_WHAT THE TASK ASKS_
Search the data below for the string "computer". Extract every line that contains it.

Recorded data:
───

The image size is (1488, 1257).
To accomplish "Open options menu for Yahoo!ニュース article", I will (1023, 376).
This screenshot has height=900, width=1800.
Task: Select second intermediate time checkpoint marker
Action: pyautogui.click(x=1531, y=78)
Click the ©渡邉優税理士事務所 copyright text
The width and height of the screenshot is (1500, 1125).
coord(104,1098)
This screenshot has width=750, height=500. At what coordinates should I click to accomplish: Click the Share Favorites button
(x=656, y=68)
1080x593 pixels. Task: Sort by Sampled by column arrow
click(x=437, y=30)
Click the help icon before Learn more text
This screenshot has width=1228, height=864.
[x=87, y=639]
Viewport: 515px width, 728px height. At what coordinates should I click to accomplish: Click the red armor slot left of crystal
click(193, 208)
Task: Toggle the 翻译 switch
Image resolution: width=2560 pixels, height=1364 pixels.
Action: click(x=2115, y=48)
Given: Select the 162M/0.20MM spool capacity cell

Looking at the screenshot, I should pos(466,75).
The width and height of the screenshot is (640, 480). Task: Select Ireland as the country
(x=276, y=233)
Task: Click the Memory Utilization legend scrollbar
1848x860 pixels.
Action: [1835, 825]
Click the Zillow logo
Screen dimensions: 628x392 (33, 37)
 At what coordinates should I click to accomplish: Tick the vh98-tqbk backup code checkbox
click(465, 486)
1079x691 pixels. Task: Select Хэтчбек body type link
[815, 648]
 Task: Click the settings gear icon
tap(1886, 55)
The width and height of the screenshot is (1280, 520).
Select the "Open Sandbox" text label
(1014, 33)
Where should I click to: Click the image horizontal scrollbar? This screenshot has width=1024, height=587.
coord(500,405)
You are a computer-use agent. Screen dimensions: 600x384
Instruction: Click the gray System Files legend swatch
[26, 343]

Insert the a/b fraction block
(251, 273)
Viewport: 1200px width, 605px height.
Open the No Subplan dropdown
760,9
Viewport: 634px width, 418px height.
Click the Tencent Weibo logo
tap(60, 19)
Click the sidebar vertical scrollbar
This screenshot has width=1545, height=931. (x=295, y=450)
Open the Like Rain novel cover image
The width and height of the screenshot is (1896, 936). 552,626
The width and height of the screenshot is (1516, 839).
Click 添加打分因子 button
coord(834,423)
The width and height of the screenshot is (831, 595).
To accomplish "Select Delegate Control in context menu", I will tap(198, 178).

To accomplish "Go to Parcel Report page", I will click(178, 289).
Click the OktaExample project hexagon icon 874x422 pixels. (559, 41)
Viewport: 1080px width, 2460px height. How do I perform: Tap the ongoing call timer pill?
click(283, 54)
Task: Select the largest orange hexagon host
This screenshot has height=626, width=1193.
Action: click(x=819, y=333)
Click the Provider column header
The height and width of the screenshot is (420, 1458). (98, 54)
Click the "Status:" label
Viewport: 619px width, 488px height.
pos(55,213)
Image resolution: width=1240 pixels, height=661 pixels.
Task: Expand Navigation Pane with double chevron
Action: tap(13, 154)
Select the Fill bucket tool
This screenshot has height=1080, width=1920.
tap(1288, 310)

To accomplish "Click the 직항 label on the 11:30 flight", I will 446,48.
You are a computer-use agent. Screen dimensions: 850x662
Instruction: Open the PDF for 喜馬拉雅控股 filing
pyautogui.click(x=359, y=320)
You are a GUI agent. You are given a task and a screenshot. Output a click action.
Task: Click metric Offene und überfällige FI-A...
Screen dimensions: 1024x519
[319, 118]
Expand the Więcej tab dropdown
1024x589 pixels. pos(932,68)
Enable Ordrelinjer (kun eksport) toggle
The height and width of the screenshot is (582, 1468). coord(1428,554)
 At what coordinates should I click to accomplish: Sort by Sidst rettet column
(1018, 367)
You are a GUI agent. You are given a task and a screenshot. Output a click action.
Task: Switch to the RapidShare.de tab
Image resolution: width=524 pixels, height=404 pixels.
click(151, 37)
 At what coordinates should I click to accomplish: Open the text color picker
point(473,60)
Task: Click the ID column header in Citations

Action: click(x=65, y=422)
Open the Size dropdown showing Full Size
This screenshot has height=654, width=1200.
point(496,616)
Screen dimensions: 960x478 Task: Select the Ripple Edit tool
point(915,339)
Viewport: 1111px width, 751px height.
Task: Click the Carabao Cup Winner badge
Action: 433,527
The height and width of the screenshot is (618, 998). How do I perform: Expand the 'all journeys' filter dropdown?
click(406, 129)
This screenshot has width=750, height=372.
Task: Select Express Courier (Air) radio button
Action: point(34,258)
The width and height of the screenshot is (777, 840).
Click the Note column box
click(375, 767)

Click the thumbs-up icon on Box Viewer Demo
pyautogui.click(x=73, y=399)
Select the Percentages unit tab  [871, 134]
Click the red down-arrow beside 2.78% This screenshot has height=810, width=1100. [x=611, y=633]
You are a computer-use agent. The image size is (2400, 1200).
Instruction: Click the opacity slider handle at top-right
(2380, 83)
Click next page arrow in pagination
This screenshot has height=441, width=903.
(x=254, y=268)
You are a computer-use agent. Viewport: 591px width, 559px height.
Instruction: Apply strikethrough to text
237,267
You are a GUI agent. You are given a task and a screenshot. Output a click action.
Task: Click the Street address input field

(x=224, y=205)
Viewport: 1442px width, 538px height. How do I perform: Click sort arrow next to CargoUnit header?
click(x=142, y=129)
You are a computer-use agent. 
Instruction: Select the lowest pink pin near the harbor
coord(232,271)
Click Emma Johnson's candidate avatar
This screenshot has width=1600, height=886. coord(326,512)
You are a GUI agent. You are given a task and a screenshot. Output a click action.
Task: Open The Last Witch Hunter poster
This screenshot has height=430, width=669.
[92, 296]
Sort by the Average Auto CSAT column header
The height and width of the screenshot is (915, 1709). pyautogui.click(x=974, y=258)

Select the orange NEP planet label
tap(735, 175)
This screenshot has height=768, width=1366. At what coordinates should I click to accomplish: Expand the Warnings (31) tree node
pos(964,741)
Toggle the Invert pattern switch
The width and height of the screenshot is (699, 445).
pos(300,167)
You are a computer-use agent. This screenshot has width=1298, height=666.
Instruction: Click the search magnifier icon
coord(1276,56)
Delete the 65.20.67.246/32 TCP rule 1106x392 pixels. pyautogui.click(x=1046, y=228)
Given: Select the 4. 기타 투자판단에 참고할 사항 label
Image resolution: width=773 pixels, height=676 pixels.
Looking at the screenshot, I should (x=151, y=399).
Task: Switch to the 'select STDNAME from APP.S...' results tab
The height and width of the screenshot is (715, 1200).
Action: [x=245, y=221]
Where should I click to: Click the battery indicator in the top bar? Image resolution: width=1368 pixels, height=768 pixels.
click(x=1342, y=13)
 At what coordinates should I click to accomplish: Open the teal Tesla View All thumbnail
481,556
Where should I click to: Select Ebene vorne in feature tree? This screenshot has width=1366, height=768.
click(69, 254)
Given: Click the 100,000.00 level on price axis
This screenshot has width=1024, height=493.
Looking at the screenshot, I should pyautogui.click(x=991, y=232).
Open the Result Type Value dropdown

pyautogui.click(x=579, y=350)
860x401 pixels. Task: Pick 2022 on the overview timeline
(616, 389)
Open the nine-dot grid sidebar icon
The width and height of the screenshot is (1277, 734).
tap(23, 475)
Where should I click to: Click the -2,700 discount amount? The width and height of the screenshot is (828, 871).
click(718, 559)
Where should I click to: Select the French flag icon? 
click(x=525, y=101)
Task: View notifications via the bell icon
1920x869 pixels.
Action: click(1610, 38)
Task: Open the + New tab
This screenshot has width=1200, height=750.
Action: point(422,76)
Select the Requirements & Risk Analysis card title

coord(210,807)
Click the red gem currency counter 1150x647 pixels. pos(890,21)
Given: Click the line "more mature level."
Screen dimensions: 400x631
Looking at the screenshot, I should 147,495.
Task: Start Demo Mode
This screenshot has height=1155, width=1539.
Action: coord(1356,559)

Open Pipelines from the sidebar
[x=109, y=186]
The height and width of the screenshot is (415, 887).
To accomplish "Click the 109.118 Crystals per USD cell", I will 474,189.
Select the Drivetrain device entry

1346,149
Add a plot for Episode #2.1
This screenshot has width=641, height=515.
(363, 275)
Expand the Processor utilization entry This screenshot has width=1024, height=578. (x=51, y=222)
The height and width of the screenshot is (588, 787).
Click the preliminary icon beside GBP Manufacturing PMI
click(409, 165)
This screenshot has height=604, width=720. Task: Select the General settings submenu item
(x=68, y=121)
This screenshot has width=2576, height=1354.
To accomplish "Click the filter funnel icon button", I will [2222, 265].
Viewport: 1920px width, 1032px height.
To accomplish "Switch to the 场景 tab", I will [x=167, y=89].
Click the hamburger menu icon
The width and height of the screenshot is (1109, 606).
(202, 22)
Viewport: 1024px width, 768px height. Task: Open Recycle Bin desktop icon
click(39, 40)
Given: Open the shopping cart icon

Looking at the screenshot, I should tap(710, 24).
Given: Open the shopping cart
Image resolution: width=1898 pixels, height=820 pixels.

───

_EXERCISE OUTPUT_
You are a computer-use agent. Screen dimensions: 600x384
You are a computer-use agent. Screen dimensions: 850x662
You are a computer-use agent. The image size is (2400, 1200).
You are a computer-use agent. Viewport: 591px width, 559px height.
You are a computer-use agent. 
You are a computer-use agent. This screenshot has width=1298, height=666.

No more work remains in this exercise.